The Court’s narrowly drawn disposition of the Bond case, on statutory grounds, means that contemporary neo-isolationists’ ambition to scuttle Holmes’ constitutional rule, and the regime of international governance built on it, is down for the moment, but not necessarily out, definitively or forever. So, an essential take-away from this non-momentous near-miss is that right-wing isolationism is back, as radical as its mid-twentieth-century forbear, focused on specific policy outcomes that would repudiate decades, indeed centuries of law, policy, and practice. The difference is that, this time around, the right has chosen a route to victory through the Supreme Court—not Congress, state legislators, or voters. This is now SOP on the American right, across a range of domestic and now even foreign policy matters hereto considered—especially by judicial conservatives—to be in the wheelhouse of the political branches, not the courts.
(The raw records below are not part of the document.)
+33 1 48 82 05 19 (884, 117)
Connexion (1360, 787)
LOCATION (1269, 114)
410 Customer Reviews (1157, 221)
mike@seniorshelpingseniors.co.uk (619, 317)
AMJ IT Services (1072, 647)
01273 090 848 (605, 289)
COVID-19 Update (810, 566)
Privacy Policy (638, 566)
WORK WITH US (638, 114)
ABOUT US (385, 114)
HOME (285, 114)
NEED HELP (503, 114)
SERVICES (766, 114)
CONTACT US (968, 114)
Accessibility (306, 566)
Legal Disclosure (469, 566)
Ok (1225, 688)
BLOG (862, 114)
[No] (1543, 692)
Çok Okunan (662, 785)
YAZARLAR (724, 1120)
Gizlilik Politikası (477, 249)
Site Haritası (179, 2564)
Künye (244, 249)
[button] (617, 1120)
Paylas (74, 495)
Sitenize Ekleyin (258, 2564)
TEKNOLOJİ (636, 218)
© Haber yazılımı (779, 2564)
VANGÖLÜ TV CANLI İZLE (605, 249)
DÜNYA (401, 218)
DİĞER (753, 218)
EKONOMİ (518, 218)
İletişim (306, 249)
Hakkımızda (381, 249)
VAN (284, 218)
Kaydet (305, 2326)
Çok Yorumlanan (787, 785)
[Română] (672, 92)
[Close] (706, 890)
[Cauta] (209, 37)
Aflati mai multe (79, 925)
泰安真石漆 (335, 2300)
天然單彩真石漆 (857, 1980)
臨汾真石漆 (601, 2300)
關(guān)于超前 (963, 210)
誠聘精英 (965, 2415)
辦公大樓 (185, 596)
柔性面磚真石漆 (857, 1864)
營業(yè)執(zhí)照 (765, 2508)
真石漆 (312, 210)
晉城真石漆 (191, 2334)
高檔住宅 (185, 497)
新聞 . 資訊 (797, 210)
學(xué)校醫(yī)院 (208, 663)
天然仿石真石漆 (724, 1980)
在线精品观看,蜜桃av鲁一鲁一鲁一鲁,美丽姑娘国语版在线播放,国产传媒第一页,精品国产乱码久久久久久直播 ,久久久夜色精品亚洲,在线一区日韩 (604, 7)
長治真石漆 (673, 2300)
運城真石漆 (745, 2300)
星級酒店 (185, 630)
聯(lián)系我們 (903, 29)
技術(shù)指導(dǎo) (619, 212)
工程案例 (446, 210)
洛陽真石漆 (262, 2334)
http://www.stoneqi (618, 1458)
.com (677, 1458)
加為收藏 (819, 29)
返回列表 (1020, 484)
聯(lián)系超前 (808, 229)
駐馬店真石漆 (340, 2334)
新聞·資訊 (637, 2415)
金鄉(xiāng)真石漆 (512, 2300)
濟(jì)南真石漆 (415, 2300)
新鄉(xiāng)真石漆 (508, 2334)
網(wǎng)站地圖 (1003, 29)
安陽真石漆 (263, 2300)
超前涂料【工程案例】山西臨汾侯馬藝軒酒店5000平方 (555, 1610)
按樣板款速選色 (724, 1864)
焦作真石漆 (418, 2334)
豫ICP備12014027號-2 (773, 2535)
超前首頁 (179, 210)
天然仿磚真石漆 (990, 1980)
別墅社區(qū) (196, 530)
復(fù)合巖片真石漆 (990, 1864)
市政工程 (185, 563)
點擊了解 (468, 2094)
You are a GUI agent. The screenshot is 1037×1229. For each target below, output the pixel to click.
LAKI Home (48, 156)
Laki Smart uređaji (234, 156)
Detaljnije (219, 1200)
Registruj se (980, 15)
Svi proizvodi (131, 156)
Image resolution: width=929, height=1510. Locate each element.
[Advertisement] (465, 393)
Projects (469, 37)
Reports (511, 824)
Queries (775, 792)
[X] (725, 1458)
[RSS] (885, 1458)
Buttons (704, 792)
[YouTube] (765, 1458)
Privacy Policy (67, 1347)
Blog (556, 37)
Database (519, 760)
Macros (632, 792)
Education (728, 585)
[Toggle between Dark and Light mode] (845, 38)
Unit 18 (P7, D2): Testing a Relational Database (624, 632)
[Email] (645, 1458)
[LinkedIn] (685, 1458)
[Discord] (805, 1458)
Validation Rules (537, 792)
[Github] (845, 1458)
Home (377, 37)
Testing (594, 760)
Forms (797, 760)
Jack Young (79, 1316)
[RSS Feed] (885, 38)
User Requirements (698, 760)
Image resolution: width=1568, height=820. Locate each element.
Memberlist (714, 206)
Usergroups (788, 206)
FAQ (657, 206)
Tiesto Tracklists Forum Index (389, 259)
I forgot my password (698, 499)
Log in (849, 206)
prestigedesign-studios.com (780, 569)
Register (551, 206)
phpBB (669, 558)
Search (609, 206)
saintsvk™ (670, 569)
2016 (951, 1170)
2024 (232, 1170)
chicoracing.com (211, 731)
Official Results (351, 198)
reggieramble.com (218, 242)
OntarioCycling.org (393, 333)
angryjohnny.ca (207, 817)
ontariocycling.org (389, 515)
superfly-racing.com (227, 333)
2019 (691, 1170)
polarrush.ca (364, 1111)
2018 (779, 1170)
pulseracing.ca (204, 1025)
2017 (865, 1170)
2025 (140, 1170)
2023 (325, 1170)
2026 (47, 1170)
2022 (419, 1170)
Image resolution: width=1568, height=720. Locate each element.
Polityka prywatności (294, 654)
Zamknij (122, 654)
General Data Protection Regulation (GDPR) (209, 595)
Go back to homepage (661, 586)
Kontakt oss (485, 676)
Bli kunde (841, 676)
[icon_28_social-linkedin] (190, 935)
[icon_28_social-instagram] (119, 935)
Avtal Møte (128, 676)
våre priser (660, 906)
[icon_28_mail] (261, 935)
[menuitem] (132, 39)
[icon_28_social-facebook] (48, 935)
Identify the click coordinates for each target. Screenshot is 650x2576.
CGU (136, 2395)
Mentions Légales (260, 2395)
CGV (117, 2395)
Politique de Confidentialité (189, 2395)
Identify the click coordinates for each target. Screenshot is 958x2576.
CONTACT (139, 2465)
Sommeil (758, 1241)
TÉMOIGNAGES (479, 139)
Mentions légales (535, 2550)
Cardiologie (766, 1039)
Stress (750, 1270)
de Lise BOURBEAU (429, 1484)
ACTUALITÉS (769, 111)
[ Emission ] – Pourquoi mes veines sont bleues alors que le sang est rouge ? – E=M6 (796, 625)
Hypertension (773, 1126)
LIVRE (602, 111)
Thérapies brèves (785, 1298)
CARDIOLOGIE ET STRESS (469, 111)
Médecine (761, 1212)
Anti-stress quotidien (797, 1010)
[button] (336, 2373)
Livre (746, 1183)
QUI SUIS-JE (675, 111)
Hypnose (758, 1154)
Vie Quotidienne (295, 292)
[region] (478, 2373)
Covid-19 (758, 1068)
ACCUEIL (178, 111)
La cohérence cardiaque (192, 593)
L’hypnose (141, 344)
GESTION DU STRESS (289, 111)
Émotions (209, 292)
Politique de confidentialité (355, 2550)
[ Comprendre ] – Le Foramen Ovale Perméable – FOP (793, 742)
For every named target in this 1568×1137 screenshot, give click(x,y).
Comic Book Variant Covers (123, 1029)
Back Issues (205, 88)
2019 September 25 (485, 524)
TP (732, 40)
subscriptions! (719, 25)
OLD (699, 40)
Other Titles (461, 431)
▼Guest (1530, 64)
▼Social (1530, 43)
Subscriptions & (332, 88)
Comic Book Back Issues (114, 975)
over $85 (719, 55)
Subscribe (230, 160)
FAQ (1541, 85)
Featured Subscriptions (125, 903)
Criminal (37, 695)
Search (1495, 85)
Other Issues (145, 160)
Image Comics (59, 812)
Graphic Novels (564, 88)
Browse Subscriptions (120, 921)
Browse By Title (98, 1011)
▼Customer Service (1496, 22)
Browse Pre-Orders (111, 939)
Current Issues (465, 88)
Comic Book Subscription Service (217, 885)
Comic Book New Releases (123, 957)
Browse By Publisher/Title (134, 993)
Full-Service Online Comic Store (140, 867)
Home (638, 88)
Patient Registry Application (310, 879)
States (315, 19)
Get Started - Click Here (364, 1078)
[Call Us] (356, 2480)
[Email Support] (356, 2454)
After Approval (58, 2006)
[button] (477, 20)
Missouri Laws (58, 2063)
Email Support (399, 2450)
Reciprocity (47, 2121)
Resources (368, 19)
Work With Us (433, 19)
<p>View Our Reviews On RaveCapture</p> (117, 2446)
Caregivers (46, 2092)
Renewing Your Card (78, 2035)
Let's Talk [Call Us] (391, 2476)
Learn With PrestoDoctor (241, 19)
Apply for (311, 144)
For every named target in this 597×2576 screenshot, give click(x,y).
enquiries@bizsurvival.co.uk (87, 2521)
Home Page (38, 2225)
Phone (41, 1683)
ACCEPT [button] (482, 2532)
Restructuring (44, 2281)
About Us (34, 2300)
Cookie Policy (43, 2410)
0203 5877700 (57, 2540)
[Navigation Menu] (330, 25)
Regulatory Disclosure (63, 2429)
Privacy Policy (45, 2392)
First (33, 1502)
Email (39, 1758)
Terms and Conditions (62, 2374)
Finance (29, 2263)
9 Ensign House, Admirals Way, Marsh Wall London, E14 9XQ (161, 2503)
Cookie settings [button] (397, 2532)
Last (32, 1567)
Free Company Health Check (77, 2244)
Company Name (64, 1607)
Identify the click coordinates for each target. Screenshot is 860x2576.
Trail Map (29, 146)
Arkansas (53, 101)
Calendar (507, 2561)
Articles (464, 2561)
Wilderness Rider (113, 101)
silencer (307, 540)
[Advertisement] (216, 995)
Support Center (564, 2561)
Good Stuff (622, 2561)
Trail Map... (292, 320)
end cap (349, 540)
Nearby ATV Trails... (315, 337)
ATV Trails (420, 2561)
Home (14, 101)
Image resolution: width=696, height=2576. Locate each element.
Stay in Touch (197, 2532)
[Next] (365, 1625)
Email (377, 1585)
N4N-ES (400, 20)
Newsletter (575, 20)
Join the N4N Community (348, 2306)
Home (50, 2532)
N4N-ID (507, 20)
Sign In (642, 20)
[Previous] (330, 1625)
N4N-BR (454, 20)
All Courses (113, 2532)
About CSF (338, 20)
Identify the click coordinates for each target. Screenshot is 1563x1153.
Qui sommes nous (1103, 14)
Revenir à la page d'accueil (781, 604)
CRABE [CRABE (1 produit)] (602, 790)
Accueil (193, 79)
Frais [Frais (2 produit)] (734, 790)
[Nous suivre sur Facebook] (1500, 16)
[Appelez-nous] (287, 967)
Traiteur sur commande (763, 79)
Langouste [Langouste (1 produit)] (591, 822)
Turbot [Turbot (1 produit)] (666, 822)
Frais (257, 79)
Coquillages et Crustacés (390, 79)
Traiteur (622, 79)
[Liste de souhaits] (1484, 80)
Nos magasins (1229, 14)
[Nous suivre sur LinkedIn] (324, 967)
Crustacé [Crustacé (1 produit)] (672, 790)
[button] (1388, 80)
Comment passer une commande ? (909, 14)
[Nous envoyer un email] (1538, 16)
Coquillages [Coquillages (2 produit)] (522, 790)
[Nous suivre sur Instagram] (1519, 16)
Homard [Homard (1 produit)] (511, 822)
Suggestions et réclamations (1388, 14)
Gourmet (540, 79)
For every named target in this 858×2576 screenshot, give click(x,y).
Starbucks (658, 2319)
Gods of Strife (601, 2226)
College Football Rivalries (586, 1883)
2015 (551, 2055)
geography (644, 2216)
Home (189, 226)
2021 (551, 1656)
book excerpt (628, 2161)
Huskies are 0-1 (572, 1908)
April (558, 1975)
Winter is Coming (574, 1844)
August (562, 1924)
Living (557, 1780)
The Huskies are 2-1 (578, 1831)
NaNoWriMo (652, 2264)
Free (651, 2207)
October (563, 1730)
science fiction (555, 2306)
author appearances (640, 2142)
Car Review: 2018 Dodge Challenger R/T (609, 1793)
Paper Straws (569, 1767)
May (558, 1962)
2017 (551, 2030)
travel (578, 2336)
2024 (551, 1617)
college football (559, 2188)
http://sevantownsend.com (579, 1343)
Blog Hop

This conservative turn to their slender one-justice Supreme Court majority should be unsurprising, at a time when the electoral college tilts control of the White House toward Democrats and Congress is sidelined by perpetual gridlock. Opponents of the far right need to take the full measure of their expanded arena of attack. For starters, progressive leaders in and out of the Obama Administration need to carefully gauge the risks of pursuing borderline cases like that of Carol Anne Bond, to avoid unnecessarily making the day for the smart, politicized lawyers who oppose them on and off the bench.